### WHAT IS EXPECTED:
Reproduce the lines of the listing below without any change, from the line holding "You are a computer-use agent. The" through the line holding "will [x=561, y=82].", both of those lines included.

—————

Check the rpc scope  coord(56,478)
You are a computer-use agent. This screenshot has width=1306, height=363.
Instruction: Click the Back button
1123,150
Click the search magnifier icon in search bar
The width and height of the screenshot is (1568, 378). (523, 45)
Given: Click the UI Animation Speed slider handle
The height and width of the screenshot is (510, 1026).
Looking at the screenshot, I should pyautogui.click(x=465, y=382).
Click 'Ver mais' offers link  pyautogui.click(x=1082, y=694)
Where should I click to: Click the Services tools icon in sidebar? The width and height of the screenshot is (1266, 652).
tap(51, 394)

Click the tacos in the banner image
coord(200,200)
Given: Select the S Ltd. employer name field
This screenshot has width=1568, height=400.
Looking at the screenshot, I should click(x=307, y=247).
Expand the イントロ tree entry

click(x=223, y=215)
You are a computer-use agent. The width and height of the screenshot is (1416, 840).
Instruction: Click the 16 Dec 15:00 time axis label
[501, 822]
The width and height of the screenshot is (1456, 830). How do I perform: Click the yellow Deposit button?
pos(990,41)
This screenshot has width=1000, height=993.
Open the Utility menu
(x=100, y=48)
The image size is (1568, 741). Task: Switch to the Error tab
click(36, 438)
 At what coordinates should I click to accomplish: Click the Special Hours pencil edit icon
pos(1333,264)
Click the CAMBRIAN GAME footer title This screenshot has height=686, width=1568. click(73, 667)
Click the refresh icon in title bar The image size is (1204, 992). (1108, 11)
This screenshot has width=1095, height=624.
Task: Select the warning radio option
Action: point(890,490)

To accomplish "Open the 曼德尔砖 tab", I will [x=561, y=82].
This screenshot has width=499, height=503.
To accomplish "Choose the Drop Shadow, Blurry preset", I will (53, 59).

—————

### RESPONSE TO THIS EXERCISE:
You are a computer-use agent. The width and height of the screenshot is (1416, 840).
Instruction: Click the 16 Dec 15:00 time axis label
[501, 822]
The width and height of the screenshot is (1456, 830). How do I perform: Click the yellow Deposit button?
pos(990,41)
This screenshot has width=1000, height=993.
Open the Utility menu
(x=100, y=48)
The image size is (1568, 741). Task: Switch to the Error tab
click(36, 438)
 At what coordinates should I click to accomplish: Click the Special Hours pencil edit icon
pos(1333,264)
Click the CAMBRIAN GAME footer title This screenshot has height=686, width=1568. click(73, 667)
Click the refresh icon in title bar The image size is (1204, 992). (1108, 11)
This screenshot has width=1095, height=624.
Task: Select the warning radio option
Action: point(890,490)

To accomplish "Open the 曼德尔砖 tab", I will [x=561, y=82].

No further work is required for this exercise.